Directive: Please print everything in the listing from the line containing "Click the folder" down to the line containing "the friends silhouette", both of those lines included, reproducing each one character for character.

Task material:

◇ ◇ ◇ ◇ ◇ ◇ ◇

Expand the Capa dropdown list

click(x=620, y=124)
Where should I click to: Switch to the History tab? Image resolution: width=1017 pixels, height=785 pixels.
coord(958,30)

◇ ◇ ◇ ◇ ◇ ◇ ◇

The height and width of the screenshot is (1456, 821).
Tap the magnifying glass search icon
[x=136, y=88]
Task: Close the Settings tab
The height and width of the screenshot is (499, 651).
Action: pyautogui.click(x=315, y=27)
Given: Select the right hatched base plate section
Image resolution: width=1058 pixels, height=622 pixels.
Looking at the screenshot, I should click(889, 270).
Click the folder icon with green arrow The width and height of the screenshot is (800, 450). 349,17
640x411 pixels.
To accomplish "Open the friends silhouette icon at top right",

◇ ◇ ◇ ◇ ◇ ◇ ◇

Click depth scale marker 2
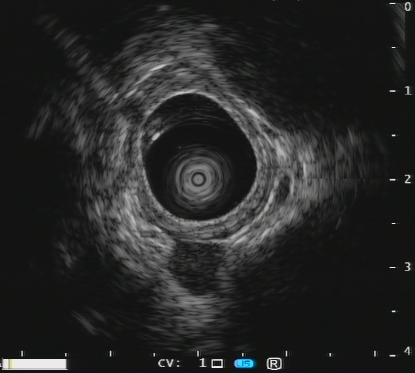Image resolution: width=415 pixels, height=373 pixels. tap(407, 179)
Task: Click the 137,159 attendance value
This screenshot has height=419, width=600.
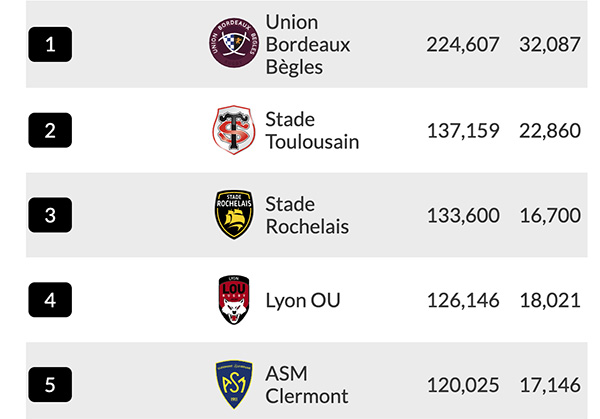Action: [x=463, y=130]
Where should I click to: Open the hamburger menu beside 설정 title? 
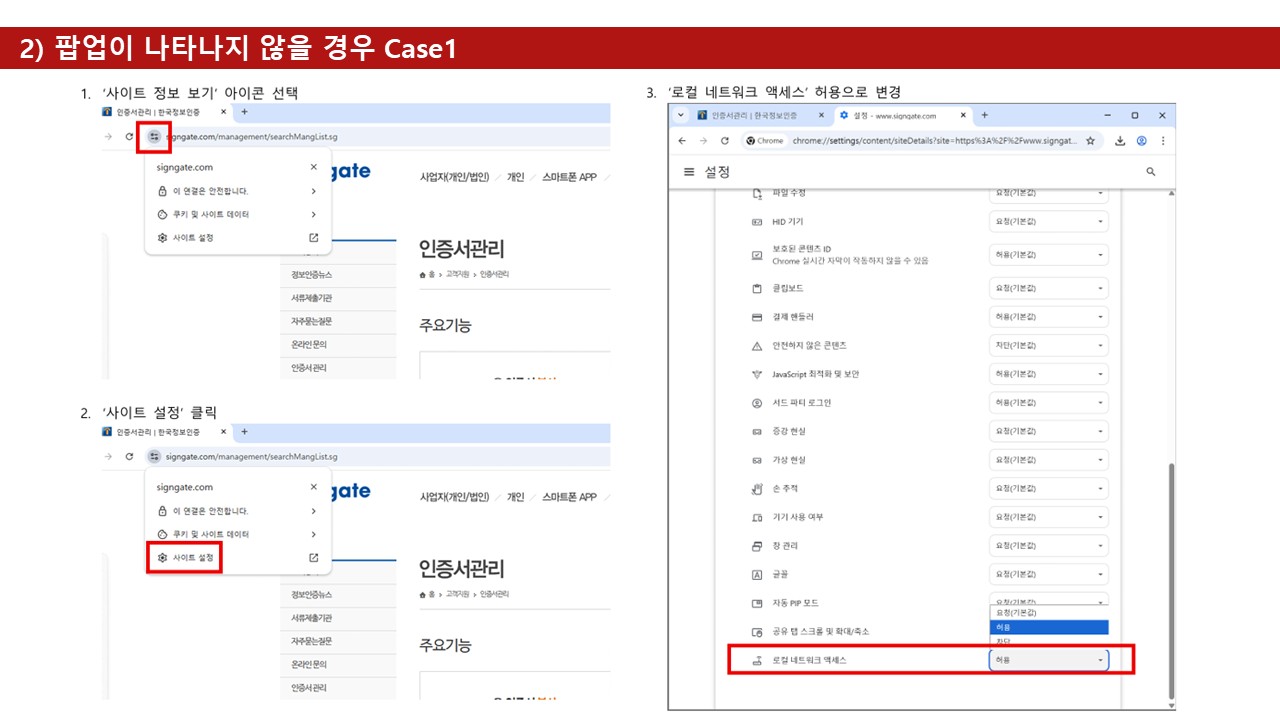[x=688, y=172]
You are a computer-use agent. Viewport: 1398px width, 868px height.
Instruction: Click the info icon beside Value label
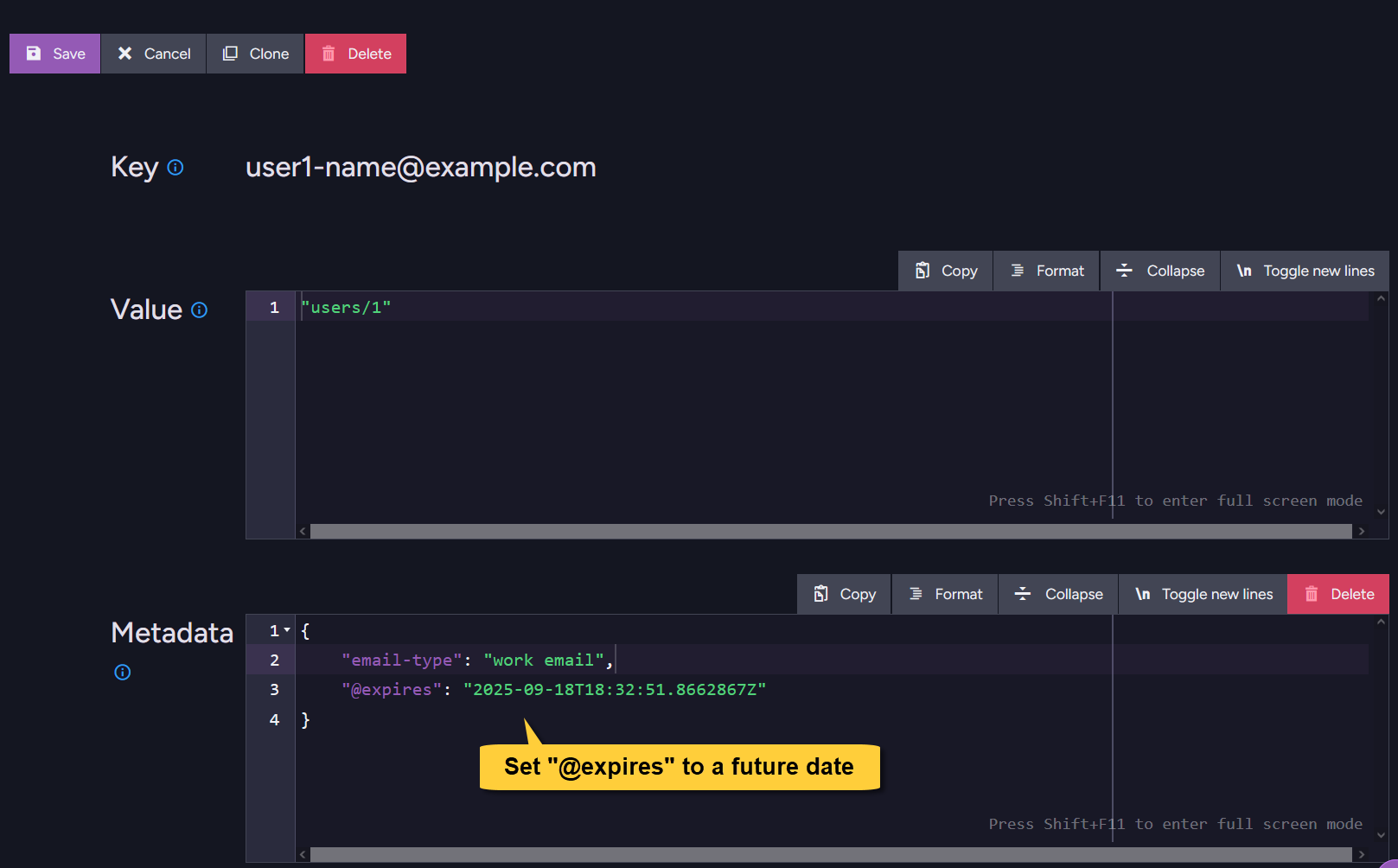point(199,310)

◇ ◇ ◇ ◇ ◇ ◇ ◇

Result of this exercise:
Click the folder icon with green arrow The width and height of the screenshot is (800, 450). 349,17
640x411 pixels.
To accomplish "Open the friends silhouette icon at top right",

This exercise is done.